Goestchel Quentin, Wilcock William S D, Abadi Shima
School of Oceanography, University of Washington, Seattle, Washington 98195, USA.
J Acoust Soc Am. 2025 May 1;157(5):3655-3666. doi: 10.1121/10.0036696.
Detecting and locating marine mammals is essential for understanding their behavior and supporting conservation efforts. Acoustic methods complement visual surveys and tagging, which are often limited in spatial and temporal coverage. Fin whales are particularly suited for acoustic monitoring due to their stereotypical 20 Hz vocalizations. Distributed Acoustic Sensing (DAS) offers a promising addition to hydrophone data, using fiber-optic cables as sensors for continuous, high-resolution monitoring over distances up to about 100 km. In November 2021, a DAS dataset was collected using the Ocean Observatories Initiative Regional Cabled Array, capturing valuable data on fin whale vocalizations. This dataset includes measurements from two cables with 2 m channel spacing, spanning 65-95 km. This study evaluates various approaches-including signal-to-noise ratio estimation, matched filtering, Gabor filtering, and noise envelope subtraction-for enhancing and denoising fin whale calls in DAS data. A method that combines matched filtering and envelope subtraction is most effective at detecting even low SNR fin whale calls and obtaining arrival times. Overall, this study highlights the potential of DAS array processing to significantly improve signal-to-noise ratios and enhance detection capabilities for monitoring fin whales.

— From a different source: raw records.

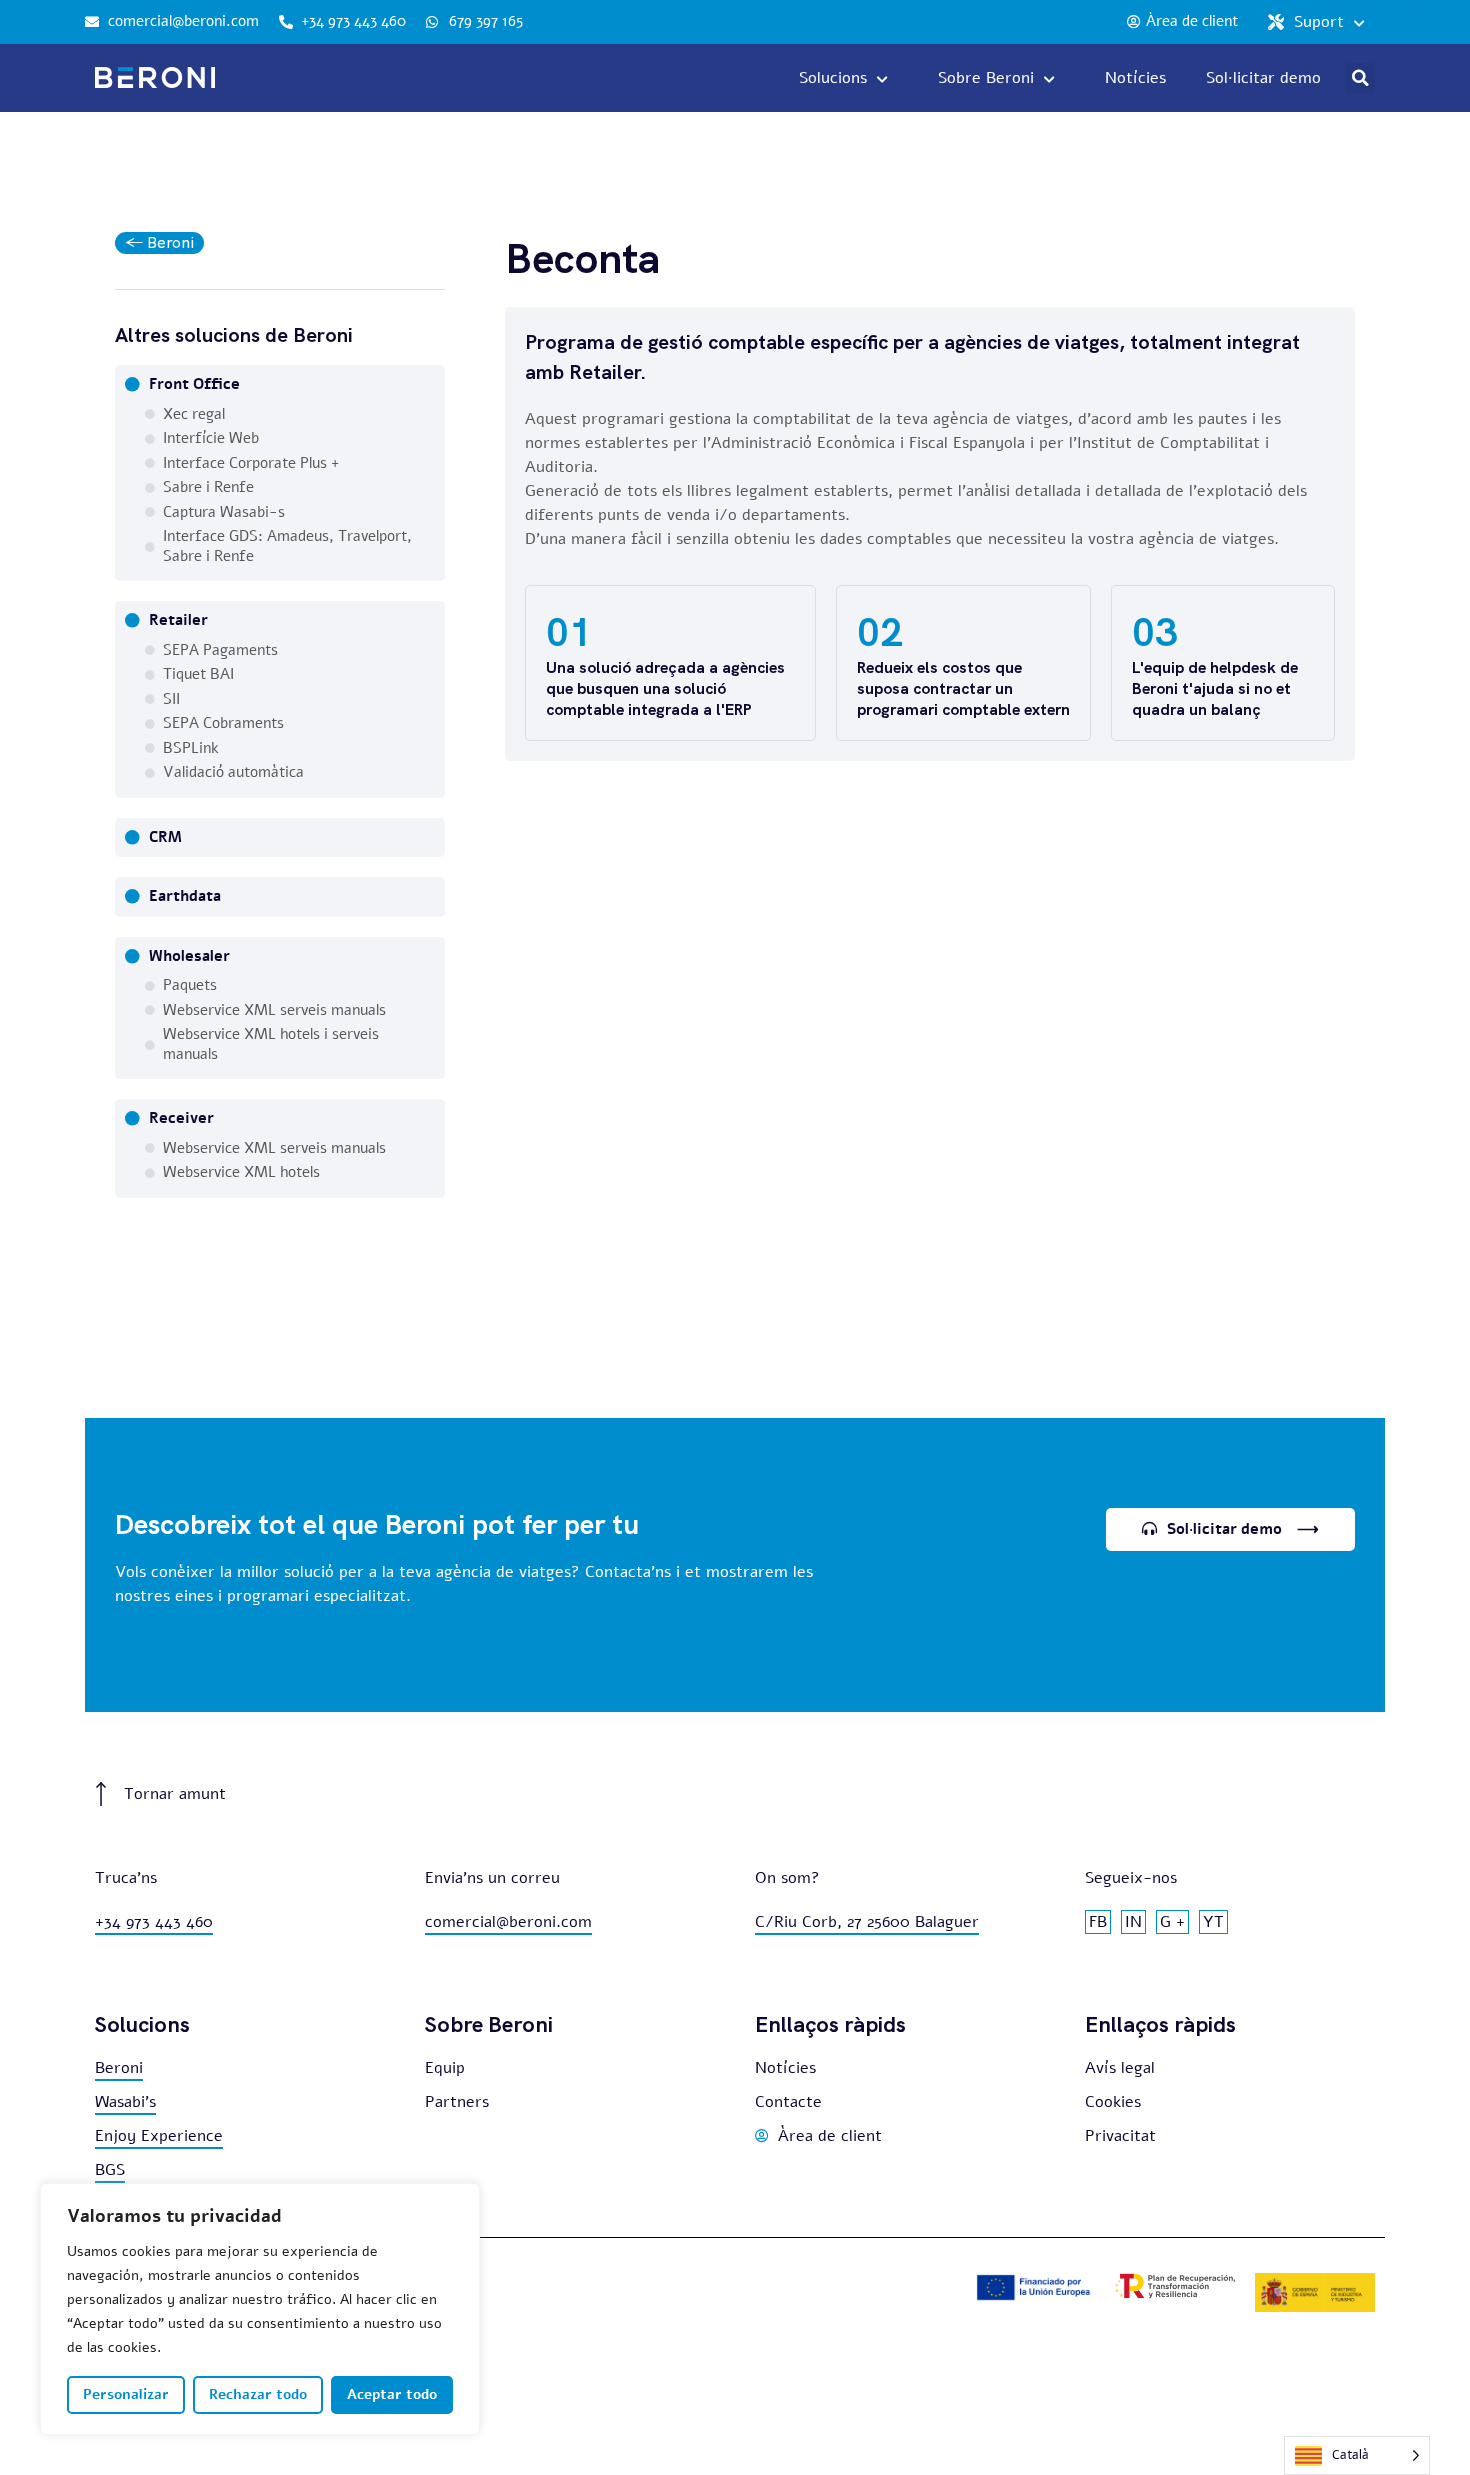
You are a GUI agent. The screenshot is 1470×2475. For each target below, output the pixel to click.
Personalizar (126, 2394)
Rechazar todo (258, 2394)
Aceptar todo (392, 2394)
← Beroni (159, 242)
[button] (1360, 78)
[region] (260, 2309)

检测和定位海洋哺乳动物对于了解它们的行为以及支持保护工作至关重要。声学方法是对视觉调查和标记的补充,而视觉调查和标记在空间和时间覆盖范围上往往存在限制。由于长须鲸具有典型的20赫兹发声,因此它们特别适合进行声学监测。分布式声学传感(DAS)为水听器数据提供了一个很有前景的补充,它使用光纤电缆作为传感器,可对长达约100公里的距离进行连续、高分辨率的监测。2021年11月,利用海洋观测倡议区域电缆阵列收集了一个DAS数据集,获取了有关长须鲸发声的宝贵数据。该数据集包括来自两条电缆的测量数据,通道间距为2米,跨度为65 - 95公里。本研究评估了各种方法,包括信噪比估计、匹配滤波、加博尔滤波和噪声包络减法,用于增强和去除DAS数据中的长须鲸叫声噪声。一种将匹配滤波和包络减法相结合的方法在检测甚至低信噪比的长须鲸叫声并获取到达时间方面最为有效。总体而言,本研究突出了DAS阵列处理在显著提高信噪比和增强监测长须鲸的检测能力方面的潜力。